Copernicus A 76 iceberg
L'iceberg A-76 a une surface équivalente à la moitié de la Corse.
Copernicus

Lentement mais sûrement, la calotte glaciaire de l’Antarctique se délite. Et ce 20 mai, c’est l’A-76, un énorme bloc de glace qui vient de se séparer de la barrière de glace de Ronne. Avec ses 170 km de long sur 25 km de large pour une surface totale de 4 320 km², l’A-76 est désormais le plus gros iceberg au monde. Sa surface est équivalente à quatre fois la taille de New York. 

Mais si A-76 est aujourd'hui le plus gros, "il n'entrerait pas dans le top 10 des plus gros icebergs de tous les temps", explique à l'AFP Alex Brisbourne, glaciologue au British Antarctic Survey (BAS), organisme de recherches britannique qui l'avait repéré initialement. Par exemple, en 2017, A68, un des plus gros icebergs jamais vus, de 5 800 km2, épais de 350 mètres et pesant mille milliards de tonnes, avait attiré l'attention des scientifiques et des médias en se détachant d'une autre partie de l'Ouest de l'Antarctique, la barrière de glace de Larsen, à la pointe de la péninsule. 

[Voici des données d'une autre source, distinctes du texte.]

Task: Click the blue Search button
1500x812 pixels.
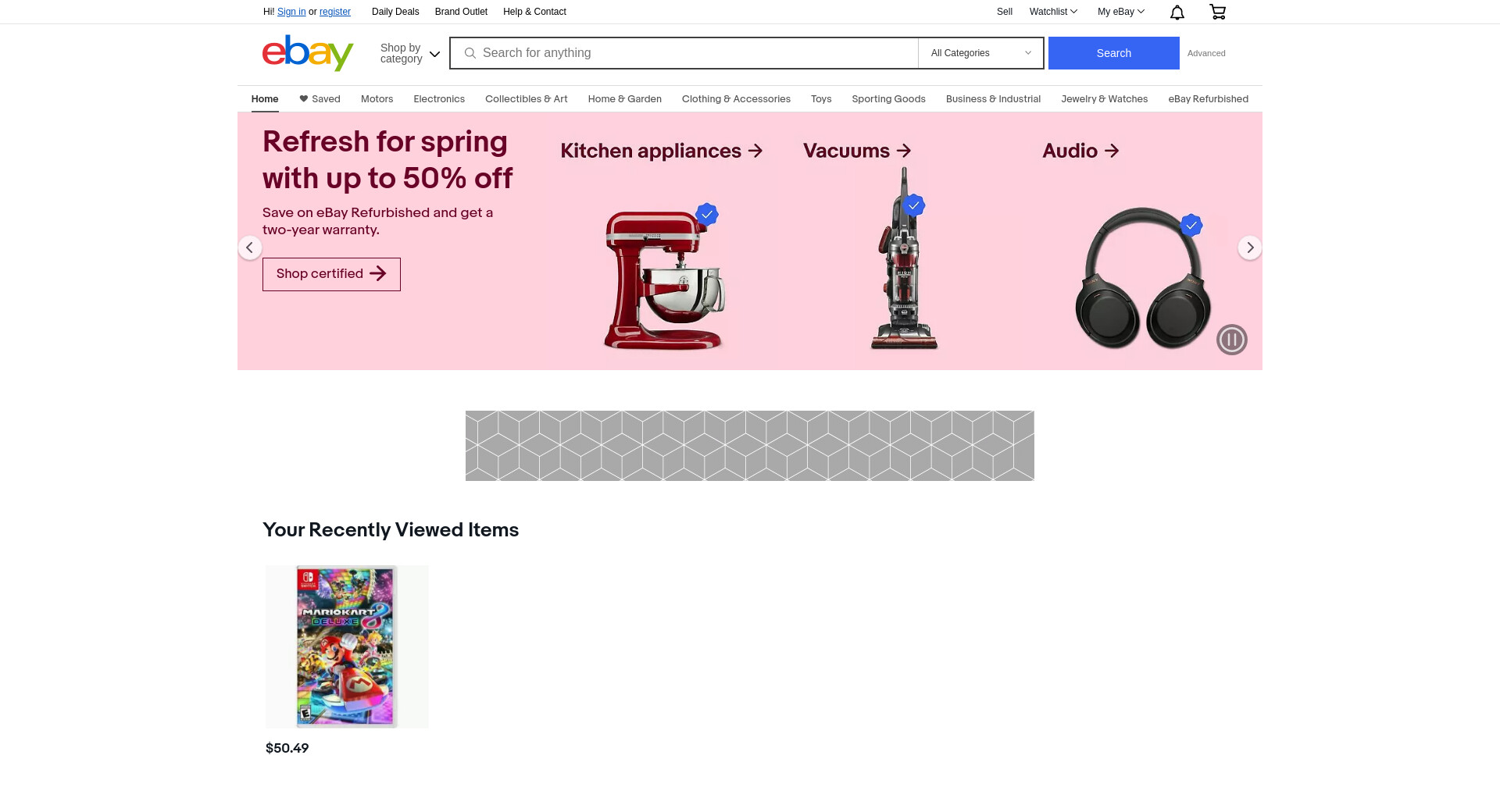Action: coord(1113,53)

La formation des icebergs, blocs de glace d'eau douce issus de la fragmentation d'un glacier continental ayant atteint le littoral, est un processus naturel mais le phénomène a tendance à s’accélérer avec le changement climatique. "Nous savons que l'océan autour de l'Antarctique se réchauffe en raison du réchauffement climatique, mais la mer de Weddell, où se trouve l'iceberg A76, ne subit pas ce réchauffement en ce moment", renchérit Alex Brisbourne, estimant par exemple que des glaciers dans d'autres parties de l'Antarctique, comme celui de Thwaites, en sont eux victimes, accélérant la décharge de la glace vers la mer. 

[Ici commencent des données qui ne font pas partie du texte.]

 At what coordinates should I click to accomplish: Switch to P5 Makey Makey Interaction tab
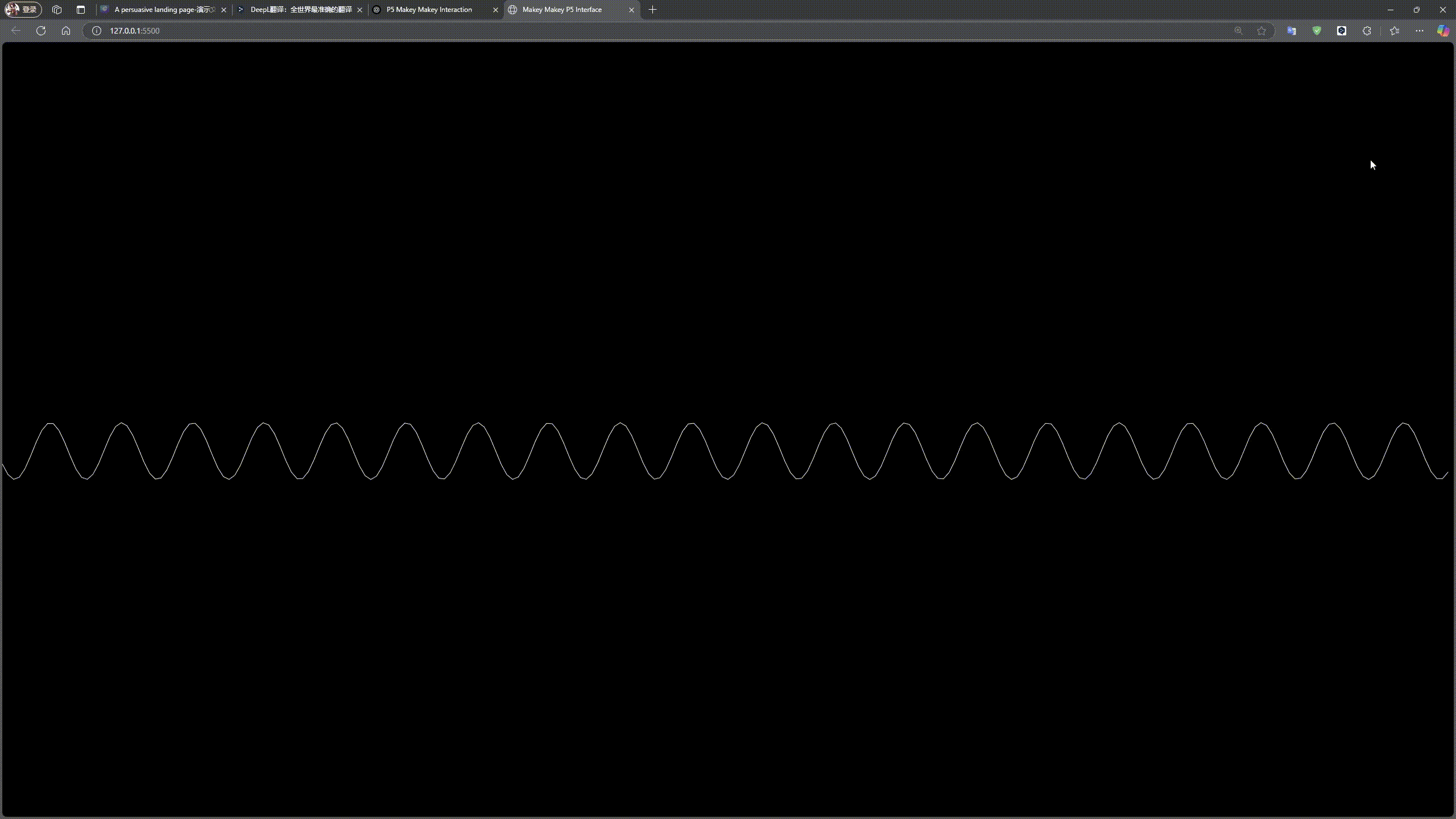click(x=429, y=10)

Bientôt le point de non-retour

La planète a déjà gagné plus de 1°C depuis l'ère préindustrielle à cause de l'augmentation des émissions de gaz à effet de serre provoqués par les activités humaines. Mais l'Antarctique se réchauffe deux fois plus vite. Et cela pourrait avoir un impact sur les niveaux des mers. "Ce qui nous inquiète ce sont ces plateformes de glace qui freinent l’écoulement des glaciers", explique France Info le climatologue Jean Jouzel. "Si elles s’amincissent et s’affaiblissent, cela facilement l’écoulement du niveau de la mer", ajoute-t-il. 

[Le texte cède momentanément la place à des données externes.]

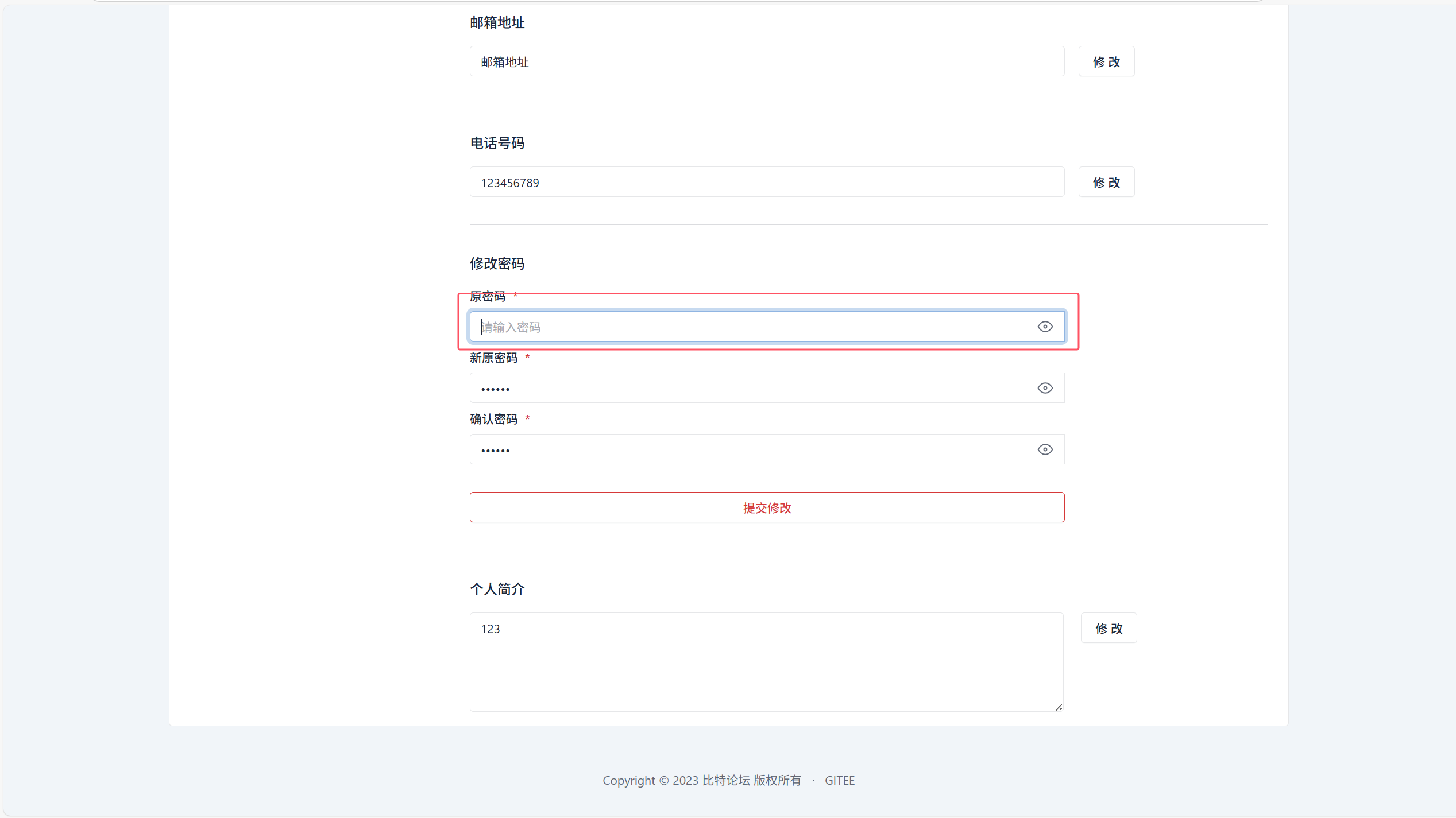
Task: Toggle visibility of 新原密码 field
Action: (1045, 388)
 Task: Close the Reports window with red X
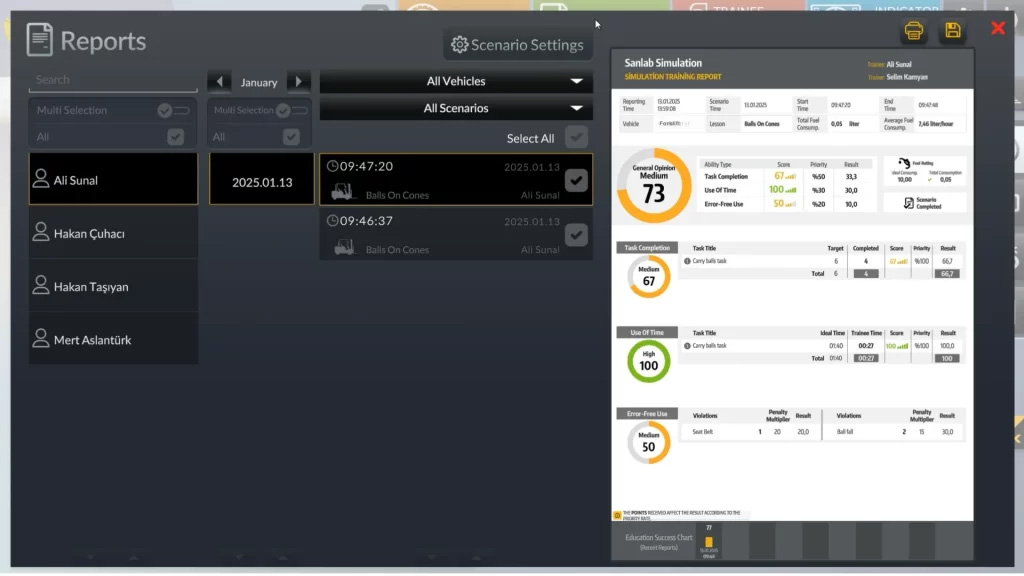[x=997, y=28]
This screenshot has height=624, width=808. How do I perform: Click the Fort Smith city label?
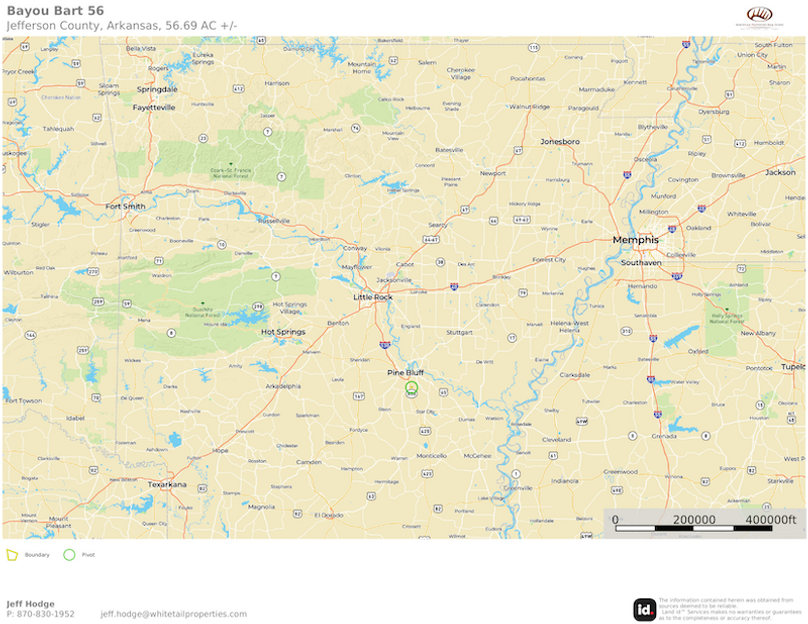coord(125,206)
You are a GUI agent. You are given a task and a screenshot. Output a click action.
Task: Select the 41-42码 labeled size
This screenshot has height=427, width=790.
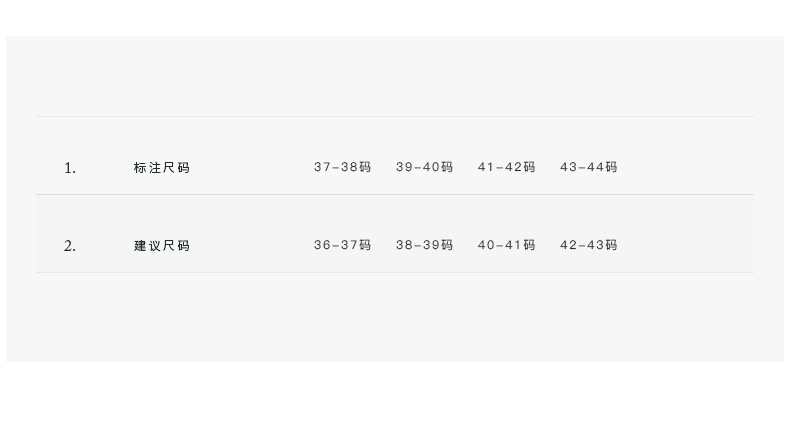coord(506,167)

L’Antarctique est une zone particulièrement à risque. Deux récentes études, explorant les risques de montée du niveau de la mer liée à la fonte des glaciers, tirent la sonnette d’alarme. Selon elles, l’Antarctique pourrait bientôt avoir atteint un point de non-retour. Une des études, menées par des chercheurs de l’université du Massachusetts fixe ce dernier à 2060 avec des "conséquences irréversibles" sur plusieurs siècles.